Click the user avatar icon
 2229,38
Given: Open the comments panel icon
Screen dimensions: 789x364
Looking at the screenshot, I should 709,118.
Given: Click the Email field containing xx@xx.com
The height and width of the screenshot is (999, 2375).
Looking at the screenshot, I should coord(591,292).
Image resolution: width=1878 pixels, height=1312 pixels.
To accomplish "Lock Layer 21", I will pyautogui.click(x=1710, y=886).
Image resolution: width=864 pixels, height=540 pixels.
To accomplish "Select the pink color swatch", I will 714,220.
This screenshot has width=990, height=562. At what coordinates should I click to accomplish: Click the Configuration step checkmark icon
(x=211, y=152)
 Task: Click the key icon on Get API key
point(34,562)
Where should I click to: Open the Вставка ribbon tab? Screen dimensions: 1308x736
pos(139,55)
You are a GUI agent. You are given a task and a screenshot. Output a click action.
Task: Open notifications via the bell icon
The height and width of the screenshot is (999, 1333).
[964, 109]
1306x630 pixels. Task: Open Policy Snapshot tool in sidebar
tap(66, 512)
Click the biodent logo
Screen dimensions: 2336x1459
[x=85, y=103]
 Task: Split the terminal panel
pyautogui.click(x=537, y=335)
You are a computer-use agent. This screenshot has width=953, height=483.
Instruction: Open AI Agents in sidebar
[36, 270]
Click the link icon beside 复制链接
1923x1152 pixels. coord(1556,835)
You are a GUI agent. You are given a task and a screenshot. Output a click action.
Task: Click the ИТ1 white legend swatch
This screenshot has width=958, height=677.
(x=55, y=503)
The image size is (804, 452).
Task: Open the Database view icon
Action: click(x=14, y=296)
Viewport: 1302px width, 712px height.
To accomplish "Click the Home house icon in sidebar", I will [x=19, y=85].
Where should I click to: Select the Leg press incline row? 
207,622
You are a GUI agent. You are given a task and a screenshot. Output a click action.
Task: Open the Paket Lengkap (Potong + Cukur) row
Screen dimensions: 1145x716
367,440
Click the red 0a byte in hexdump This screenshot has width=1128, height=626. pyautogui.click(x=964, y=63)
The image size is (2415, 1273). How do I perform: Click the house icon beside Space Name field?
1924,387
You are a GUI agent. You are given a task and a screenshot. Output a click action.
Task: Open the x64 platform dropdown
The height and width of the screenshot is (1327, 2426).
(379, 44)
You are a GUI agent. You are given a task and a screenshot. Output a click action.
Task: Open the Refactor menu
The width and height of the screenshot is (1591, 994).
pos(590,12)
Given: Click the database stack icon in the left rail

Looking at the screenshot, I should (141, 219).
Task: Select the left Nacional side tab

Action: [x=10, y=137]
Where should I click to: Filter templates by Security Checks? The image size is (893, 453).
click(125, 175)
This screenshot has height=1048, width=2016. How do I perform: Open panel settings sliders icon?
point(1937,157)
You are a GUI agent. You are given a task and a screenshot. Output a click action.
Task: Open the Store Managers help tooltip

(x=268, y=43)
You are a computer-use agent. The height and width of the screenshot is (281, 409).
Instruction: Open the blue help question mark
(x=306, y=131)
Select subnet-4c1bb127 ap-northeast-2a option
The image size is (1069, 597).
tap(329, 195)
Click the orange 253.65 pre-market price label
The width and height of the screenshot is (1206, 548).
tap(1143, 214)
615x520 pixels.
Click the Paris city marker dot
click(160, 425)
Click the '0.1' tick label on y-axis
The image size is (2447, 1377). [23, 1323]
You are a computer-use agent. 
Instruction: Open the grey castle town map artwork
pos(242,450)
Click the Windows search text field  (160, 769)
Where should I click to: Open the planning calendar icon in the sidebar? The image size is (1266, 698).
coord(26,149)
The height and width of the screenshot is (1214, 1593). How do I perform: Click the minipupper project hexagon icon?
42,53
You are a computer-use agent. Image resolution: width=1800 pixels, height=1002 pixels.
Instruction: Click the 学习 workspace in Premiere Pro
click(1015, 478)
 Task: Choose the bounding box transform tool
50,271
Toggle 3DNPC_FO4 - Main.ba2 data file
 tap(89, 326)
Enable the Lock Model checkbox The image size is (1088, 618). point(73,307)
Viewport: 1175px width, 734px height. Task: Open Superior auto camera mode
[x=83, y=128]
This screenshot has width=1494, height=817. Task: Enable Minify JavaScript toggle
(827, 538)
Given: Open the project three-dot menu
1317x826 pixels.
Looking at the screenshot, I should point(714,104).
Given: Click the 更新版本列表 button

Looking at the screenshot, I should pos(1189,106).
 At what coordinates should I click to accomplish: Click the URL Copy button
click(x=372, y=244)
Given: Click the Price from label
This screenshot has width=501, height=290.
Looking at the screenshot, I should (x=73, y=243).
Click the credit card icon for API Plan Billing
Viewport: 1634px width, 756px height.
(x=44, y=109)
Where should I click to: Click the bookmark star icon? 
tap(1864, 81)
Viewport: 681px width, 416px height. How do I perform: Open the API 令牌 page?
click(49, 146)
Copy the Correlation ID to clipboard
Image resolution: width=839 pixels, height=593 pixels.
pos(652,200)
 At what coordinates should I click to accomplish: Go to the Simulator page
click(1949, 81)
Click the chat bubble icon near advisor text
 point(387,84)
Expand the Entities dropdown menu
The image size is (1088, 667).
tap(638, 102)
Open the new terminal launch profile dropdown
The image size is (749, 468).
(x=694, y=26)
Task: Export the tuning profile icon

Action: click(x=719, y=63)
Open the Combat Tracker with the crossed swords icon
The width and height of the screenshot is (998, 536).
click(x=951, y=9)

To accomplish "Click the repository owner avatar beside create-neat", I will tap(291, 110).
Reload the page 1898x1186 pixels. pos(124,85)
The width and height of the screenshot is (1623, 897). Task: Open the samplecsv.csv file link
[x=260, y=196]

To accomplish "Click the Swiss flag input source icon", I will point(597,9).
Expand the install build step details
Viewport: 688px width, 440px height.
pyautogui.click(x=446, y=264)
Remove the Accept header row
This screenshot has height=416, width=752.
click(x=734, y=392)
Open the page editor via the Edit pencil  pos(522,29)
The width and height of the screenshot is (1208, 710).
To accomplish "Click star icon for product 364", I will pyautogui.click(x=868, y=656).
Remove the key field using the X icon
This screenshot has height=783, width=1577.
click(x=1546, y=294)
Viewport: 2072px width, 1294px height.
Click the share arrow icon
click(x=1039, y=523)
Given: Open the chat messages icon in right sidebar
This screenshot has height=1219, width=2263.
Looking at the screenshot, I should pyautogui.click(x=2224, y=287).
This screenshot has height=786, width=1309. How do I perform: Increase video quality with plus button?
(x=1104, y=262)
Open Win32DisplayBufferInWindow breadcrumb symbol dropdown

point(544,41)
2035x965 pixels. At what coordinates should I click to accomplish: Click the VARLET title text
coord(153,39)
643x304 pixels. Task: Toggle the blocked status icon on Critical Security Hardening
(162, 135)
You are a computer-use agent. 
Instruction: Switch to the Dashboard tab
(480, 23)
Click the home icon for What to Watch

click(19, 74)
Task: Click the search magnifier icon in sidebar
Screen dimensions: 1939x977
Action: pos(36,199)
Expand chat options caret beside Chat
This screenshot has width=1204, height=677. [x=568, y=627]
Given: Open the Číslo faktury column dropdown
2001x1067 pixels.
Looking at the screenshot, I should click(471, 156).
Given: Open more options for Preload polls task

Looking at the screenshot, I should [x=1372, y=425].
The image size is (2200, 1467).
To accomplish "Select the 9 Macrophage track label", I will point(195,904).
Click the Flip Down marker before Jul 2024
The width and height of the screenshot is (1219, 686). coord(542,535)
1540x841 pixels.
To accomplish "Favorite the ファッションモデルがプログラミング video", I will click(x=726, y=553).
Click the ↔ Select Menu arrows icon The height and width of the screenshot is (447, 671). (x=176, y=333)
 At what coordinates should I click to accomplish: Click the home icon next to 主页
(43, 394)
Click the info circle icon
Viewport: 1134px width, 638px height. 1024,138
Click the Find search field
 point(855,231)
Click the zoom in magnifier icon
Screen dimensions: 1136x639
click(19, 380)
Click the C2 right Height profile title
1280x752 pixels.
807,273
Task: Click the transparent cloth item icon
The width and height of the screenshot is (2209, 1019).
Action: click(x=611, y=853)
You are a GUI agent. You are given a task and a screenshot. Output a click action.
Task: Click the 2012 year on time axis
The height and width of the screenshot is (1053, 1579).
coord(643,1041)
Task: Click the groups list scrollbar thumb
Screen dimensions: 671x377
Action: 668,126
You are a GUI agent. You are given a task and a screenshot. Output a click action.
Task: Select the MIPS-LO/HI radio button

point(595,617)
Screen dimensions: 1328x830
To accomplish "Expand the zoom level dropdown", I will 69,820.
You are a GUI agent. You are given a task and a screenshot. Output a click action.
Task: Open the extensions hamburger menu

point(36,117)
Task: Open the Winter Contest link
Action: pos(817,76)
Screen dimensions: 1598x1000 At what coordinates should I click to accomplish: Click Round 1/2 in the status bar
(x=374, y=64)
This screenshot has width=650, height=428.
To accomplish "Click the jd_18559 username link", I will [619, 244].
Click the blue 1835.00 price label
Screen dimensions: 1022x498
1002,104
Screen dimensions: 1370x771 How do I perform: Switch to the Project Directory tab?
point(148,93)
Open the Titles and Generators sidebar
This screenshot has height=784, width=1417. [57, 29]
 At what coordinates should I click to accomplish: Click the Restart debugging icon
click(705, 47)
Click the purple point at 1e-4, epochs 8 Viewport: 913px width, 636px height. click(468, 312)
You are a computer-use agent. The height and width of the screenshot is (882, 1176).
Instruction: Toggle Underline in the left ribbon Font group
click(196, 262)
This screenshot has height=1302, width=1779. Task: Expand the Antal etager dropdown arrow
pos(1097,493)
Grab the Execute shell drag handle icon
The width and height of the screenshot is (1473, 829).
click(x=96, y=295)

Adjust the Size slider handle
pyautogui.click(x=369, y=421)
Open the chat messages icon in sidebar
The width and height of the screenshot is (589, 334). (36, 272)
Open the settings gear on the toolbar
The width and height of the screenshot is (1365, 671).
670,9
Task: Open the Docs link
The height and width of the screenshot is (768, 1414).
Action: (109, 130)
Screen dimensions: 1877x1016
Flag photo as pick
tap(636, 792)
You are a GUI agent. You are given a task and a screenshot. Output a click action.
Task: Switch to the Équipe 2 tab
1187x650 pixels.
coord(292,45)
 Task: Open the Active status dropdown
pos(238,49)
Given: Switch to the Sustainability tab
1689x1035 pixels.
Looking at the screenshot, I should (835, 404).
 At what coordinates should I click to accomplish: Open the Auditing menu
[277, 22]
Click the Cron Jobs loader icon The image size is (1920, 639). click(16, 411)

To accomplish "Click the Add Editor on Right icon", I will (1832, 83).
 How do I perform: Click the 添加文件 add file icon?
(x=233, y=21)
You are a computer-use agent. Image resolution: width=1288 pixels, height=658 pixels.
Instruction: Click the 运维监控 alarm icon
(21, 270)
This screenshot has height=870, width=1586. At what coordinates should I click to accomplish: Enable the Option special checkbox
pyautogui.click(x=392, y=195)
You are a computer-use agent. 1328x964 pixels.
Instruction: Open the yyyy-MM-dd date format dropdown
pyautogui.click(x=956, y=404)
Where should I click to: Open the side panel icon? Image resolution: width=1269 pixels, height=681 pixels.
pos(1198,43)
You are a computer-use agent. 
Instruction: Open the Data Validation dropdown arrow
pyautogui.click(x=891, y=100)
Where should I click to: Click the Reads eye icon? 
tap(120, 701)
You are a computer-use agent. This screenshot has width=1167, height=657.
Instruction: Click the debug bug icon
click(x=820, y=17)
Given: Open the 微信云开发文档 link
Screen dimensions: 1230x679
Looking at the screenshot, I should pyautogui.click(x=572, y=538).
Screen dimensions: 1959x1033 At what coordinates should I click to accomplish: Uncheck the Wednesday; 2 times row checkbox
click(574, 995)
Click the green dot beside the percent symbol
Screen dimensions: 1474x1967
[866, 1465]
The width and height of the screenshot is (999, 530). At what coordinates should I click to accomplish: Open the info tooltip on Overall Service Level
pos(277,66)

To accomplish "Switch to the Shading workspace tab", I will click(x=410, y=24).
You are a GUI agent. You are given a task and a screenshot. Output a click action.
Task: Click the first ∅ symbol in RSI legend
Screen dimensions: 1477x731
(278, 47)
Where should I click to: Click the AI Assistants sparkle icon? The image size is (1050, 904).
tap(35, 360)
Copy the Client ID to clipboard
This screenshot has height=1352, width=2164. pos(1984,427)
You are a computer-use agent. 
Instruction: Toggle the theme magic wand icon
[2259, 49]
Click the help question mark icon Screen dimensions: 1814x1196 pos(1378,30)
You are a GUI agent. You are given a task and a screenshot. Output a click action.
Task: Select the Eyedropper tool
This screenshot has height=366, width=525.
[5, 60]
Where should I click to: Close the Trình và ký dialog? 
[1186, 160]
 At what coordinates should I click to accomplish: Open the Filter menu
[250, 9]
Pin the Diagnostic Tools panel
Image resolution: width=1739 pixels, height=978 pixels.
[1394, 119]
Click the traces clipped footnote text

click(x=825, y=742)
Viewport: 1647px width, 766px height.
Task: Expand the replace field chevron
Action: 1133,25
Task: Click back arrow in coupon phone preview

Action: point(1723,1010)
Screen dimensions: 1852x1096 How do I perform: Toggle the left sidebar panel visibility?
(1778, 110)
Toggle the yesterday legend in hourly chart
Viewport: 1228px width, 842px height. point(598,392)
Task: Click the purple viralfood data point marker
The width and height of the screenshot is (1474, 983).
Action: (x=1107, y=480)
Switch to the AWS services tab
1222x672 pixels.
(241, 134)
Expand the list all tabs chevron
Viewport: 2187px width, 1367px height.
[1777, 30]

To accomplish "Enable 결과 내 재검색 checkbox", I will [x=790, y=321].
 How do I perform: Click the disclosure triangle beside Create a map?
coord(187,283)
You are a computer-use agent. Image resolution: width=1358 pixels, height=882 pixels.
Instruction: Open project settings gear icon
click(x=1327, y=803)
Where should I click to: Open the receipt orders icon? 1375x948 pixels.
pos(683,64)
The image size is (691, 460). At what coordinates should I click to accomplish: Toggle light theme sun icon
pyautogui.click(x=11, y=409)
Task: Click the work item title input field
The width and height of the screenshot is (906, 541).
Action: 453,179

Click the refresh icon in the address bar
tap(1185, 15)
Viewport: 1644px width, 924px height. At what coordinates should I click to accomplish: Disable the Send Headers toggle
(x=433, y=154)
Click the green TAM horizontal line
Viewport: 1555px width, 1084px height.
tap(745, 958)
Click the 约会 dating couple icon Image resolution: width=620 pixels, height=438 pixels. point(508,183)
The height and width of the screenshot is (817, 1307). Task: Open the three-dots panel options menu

- - - - - - -

**To do:**
Reproduce exactly the stretch of the material above that starts at the line with "Click the share arrow icon" and ends at the line with "Task: Click the transparent cloth item icon", both included, and nothing else.

**Solution for this exercise:**
Click the share arrow icon
click(x=1039, y=523)
Given: Open the chat messages icon in right sidebar
This screenshot has height=1219, width=2263.
Looking at the screenshot, I should pyautogui.click(x=2224, y=287).
This screenshot has height=786, width=1309. How do I perform: Increase video quality with plus button?
(x=1104, y=262)
Open Win32DisplayBufferInWindow breadcrumb symbol dropdown

point(544,41)
2035x965 pixels. At what coordinates should I click to accomplish: Click the VARLET title text
coord(153,39)
643x304 pixels. Task: Toggle the blocked status icon on Critical Security Hardening
(162, 135)
You are a computer-use agent. 
Instruction: Switch to the Dashboard tab
(480, 23)
Click the home icon for What to Watch

click(19, 74)
Task: Click the search magnifier icon in sidebar
Screen dimensions: 1939x977
Action: pos(36,199)
Expand chat options caret beside Chat
This screenshot has width=1204, height=677. [x=568, y=627]
Given: Open the Číslo faktury column dropdown
2001x1067 pixels.
Looking at the screenshot, I should click(471, 156).
Given: Open more options for Preload polls task

Looking at the screenshot, I should [x=1372, y=425].
The image size is (2200, 1467).
To accomplish "Select the 9 Macrophage track label", I will point(195,904).
Click the Flip Down marker before Jul 2024
The width and height of the screenshot is (1219, 686). coord(542,535)
1540x841 pixels.
To accomplish "Favorite the ファッションモデルがプログラミング video", I will click(x=726, y=553).
Click the ↔ Select Menu arrows icon The height and width of the screenshot is (447, 671). (x=176, y=333)
 At what coordinates should I click to accomplish: Click the home icon next to 主页
(43, 394)
Click the info circle icon
Viewport: 1134px width, 638px height. 1024,138
Click the Find search field
 point(855,231)
Click the zoom in magnifier icon
Screen dimensions: 1136x639
click(19, 380)
Click the C2 right Height profile title
1280x752 pixels.
807,273
Task: Click the transparent cloth item icon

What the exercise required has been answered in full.